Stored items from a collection
>>>

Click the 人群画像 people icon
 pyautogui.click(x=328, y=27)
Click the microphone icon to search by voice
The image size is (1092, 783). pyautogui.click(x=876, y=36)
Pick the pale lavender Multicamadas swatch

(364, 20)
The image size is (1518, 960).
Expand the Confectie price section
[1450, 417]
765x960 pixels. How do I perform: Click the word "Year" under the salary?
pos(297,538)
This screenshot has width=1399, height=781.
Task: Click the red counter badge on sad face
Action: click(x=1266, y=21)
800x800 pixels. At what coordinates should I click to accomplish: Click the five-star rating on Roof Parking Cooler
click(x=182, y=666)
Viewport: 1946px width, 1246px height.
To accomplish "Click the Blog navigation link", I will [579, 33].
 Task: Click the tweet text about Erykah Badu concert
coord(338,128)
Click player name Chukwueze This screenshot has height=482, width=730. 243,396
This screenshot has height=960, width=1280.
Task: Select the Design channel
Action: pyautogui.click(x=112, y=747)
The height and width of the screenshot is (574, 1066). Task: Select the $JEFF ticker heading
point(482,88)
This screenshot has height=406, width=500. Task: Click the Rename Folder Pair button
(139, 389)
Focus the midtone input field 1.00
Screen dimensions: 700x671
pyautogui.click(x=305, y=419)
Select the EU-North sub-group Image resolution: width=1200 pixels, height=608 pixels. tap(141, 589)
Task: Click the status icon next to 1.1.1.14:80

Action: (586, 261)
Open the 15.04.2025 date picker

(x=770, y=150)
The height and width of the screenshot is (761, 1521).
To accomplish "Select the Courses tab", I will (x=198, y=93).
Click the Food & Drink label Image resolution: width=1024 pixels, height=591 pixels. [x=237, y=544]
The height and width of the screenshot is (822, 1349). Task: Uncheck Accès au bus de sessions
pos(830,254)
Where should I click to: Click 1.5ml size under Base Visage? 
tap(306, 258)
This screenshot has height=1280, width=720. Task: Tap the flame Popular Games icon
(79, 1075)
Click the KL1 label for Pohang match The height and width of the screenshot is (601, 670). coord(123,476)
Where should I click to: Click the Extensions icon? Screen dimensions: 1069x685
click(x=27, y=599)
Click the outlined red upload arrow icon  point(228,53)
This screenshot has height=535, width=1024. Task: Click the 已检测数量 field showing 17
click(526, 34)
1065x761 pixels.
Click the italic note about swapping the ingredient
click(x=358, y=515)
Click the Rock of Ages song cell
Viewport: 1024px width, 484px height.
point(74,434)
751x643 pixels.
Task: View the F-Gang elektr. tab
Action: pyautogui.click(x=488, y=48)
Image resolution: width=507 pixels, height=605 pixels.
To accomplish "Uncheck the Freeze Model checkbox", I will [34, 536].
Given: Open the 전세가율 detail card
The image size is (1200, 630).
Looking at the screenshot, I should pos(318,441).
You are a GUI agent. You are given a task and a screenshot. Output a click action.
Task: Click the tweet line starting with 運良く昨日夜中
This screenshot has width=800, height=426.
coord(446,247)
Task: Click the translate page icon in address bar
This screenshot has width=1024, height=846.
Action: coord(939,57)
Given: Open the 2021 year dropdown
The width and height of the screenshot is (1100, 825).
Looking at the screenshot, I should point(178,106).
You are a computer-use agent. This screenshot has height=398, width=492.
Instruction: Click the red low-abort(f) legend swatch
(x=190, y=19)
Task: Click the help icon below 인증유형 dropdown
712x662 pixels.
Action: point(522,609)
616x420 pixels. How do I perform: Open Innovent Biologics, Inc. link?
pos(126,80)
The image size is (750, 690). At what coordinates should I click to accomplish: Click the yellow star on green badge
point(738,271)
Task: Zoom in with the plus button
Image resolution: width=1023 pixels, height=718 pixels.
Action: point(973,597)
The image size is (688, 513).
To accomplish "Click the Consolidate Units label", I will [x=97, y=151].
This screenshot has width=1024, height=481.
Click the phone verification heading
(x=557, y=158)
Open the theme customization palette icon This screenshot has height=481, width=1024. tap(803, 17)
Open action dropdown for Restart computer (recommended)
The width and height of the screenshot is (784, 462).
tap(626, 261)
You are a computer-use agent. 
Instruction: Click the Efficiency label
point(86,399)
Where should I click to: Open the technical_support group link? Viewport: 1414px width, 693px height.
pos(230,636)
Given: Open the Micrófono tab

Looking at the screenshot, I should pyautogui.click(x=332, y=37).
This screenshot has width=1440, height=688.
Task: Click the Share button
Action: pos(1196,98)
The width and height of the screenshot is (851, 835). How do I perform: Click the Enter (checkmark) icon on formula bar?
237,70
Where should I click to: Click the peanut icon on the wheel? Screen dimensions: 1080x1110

<<<

### Problem
Each line above where the word "computer" occurs should be copied out.

### Answer
You are a computer-use agent. This screenshot has height=398, width=492.
Open action dropdown for Restart computer (recommended)
You are a computer-use agent. 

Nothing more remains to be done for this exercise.